To determine whether a law violates this so-called “dormant” aspect of the Commerce Clause, we first ask whether it discriminates on its face against interstate commerce. American Trucking Assns., Inc. v. Michigan Pub. Serv. Comm’n, 545 U.S. 429, 433 (2005); Fort Gratiot Sanitary Landfill, Inc. v. Michigan Dept. of Natural Resources, 504 U.S. 353(1992). In this context, ” ‘discrimination’ simply means differential treatment of in-state and out-of-state economic interests that benefits the former and burdens the latter.” Oregon Waste Systems, Inc. v. Department of Environmental Quality of Ore., 511 U.S. 93 (1994); New Energy Co. of Ind. v. Limbach, 486 U.S. 269(1988).

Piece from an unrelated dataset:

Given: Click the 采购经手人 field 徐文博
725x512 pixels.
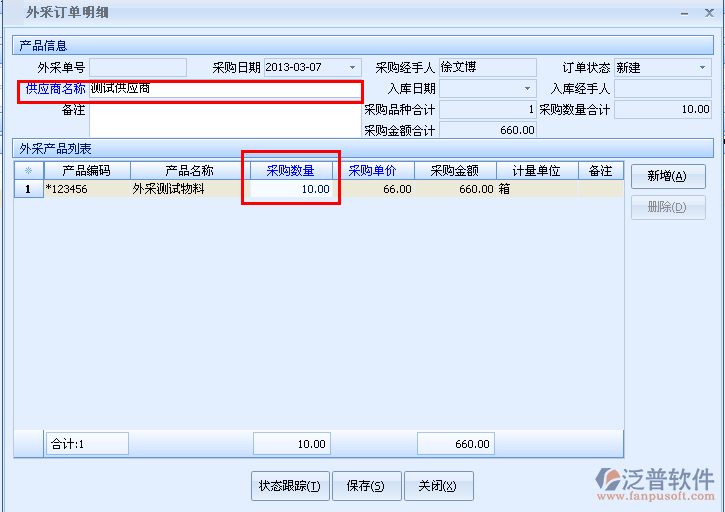Looking at the screenshot, I should [487, 68].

United Haulers Association, Inc. v. Oneida-Herkimer Solid Waste Management Authority 127 S.Ct. 1786 (2007)
This reference to “burden” could limit the application of the rule to those state laws that decrease inter-state trade, and do not simply distort it. But the following suggests a broader interpretation:
“The central rationale for the rule against discrimination is to prohibit state or municipal laws whose object is local economic protectionism, laws that would excite those jealousies and retaliatory measures the Constitution was designed to prevent”); Toomer v. Witsell, 334 U. S. 385, 403–404 (1948)
(In addition, in Gonzalez v Raich, the Supreme Court held that Congress can lawfully regulate a non-economic intra-state practice, where that was part of an overall system of regulation of inter-state commerce. There is similar jurisprudence in the EU which provides that every instance of conduct caught by an EU law does not have to affect inter-state trade, provided that the law covers a practice which as a whole would have that effect. (See eg Case C-101/01, Lindqvist, 2003 ECR I-12971.))
Unless I’ve missed something, EU and US law do not appear to be as far apart as the commentator suggested.